Item soluti Roberto Walssh pro ij diebus playnge – viij d
Item: paid to Robert Walsh for two days’ playing, 8 pence.
Rejoicing in the stage-name ‘Mother Naked’ – perhaps an ancestor of the modern pantomime dame – was paid the lowest recorded fee (four pence) paid by Durham
Priory to any performer in two centuries. Was his act thought to be obscene, and the low payment meant to discourage him? We may never know, but it is a fascinating question!

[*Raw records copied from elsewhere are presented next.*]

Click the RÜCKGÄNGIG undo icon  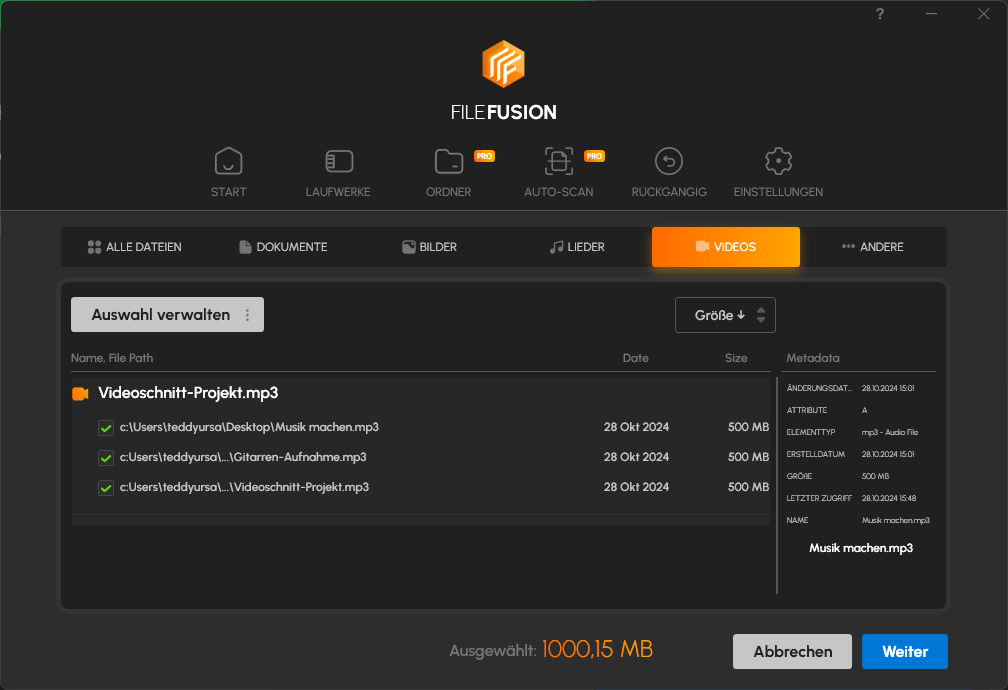tap(668, 160)
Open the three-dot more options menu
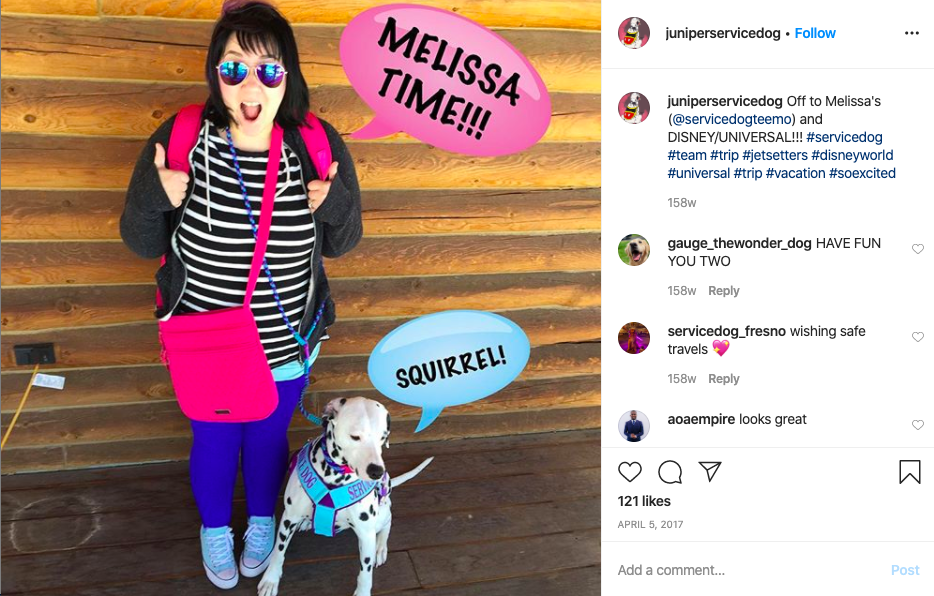This screenshot has width=934, height=596. click(x=912, y=33)
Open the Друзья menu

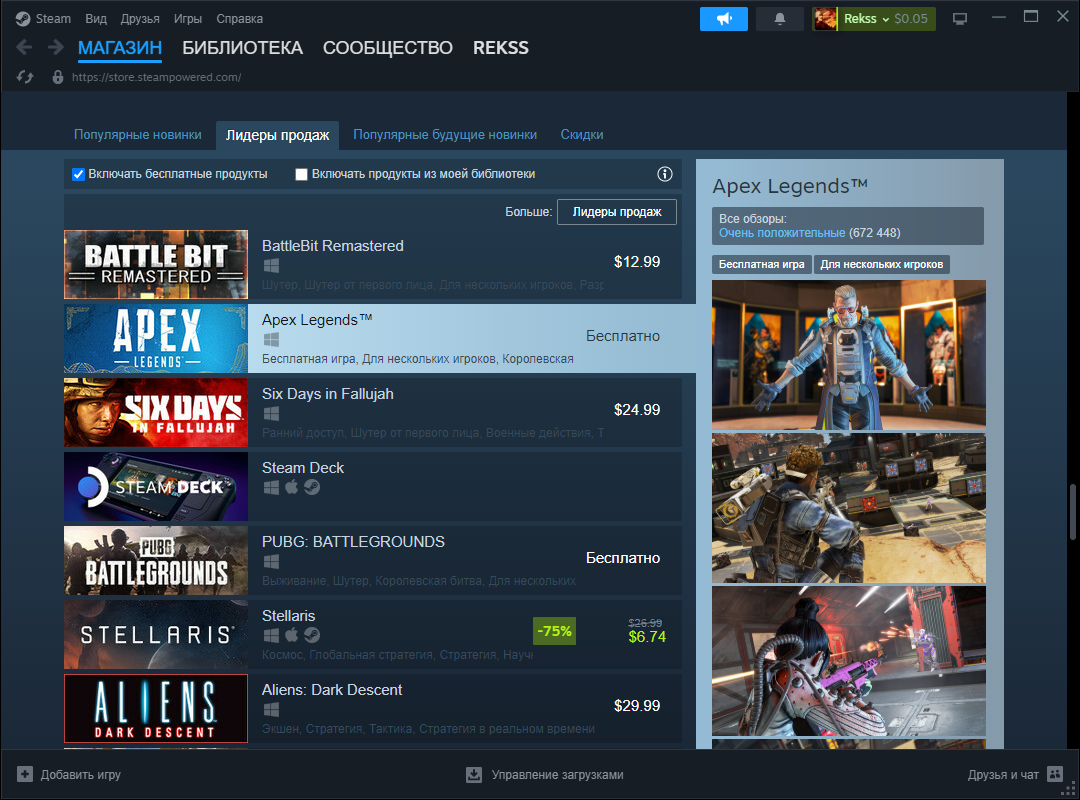139,18
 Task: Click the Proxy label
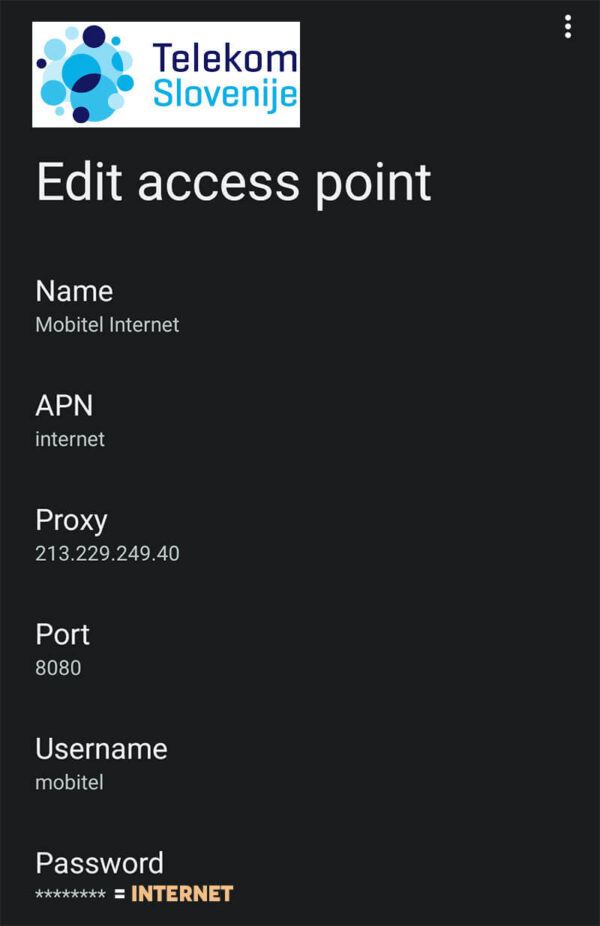click(x=71, y=520)
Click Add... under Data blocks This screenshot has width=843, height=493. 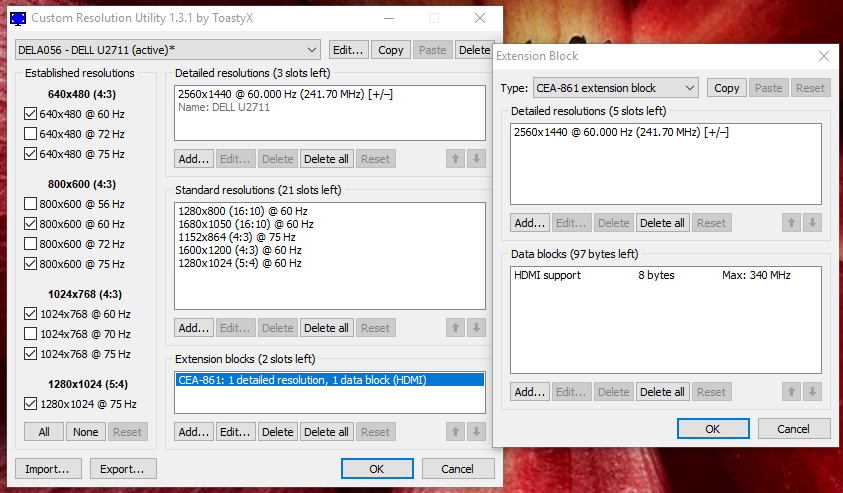[x=529, y=392]
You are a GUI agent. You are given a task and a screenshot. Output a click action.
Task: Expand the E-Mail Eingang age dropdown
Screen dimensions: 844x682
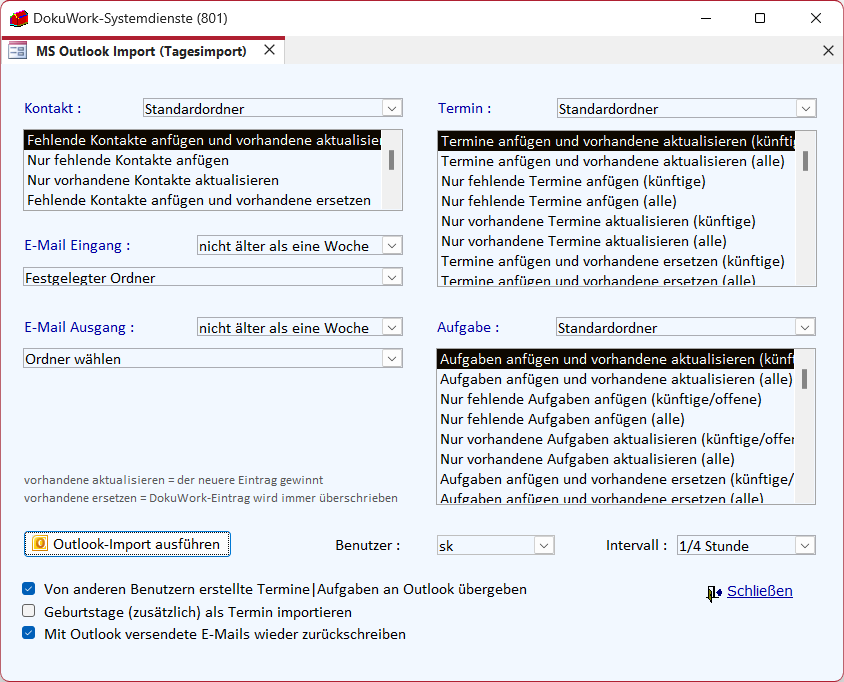point(392,246)
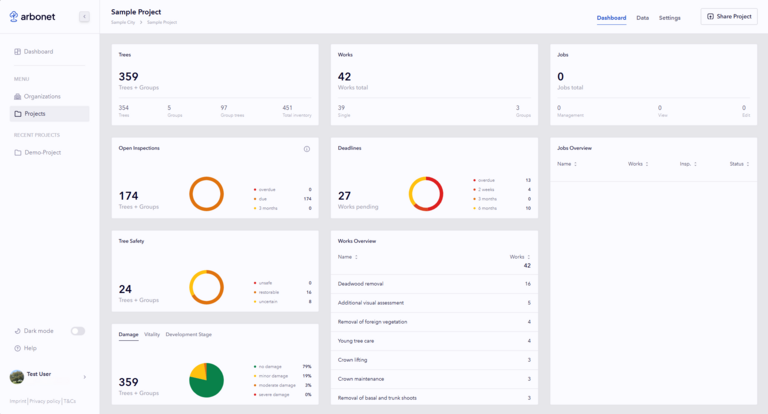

vni ministrallo vocato Modyr Nakett iiij d
to a male minstrel called ‘Mother Naked’, 4 pence
Performing bears were at the centre of a court case in Beverley, East Yorkshire, in 1522, when John Grene, the Earl of Northumberland’s bear-ward (keeper of bears), was alleged to have insulted a man who interfered with his performance. John Grene was ‘baiting’ his bears by setting dogs on them to make them ‘dance’ and fight back: the sort of spectator sport that shocks us now, but which was popular everywhere in past centuries.
Dancing also features in the records. Records in the North-East also show that the Prior of Durham once employed a fool, ‘Thomas Fatuus’ – literally, Tom Fool – who may have been a professional dancer, judging by the number of payments for new slippers for him recorded in the accounts from 1330-1340.
The Dance of Death
Less appealing perhaps, but certainly intriguing, is the tradition of the Dance of Death or Danse Macabre, found all over Europe and vividly represented in paintings like this from Hexham Abbey, Northumberland. Traditionally, Death is shown ‘dancing’ representatives of all classes, ranks and occupations to their death – kings, queens and cardinals as well as more humble people, men and women, old and young. The Dance made the moral point that however powerful in life, we all die in the end; the warning should urge us all to live a good life. There is some evidence that the dance was not only shown in paintings like this, but also sometimes enacted.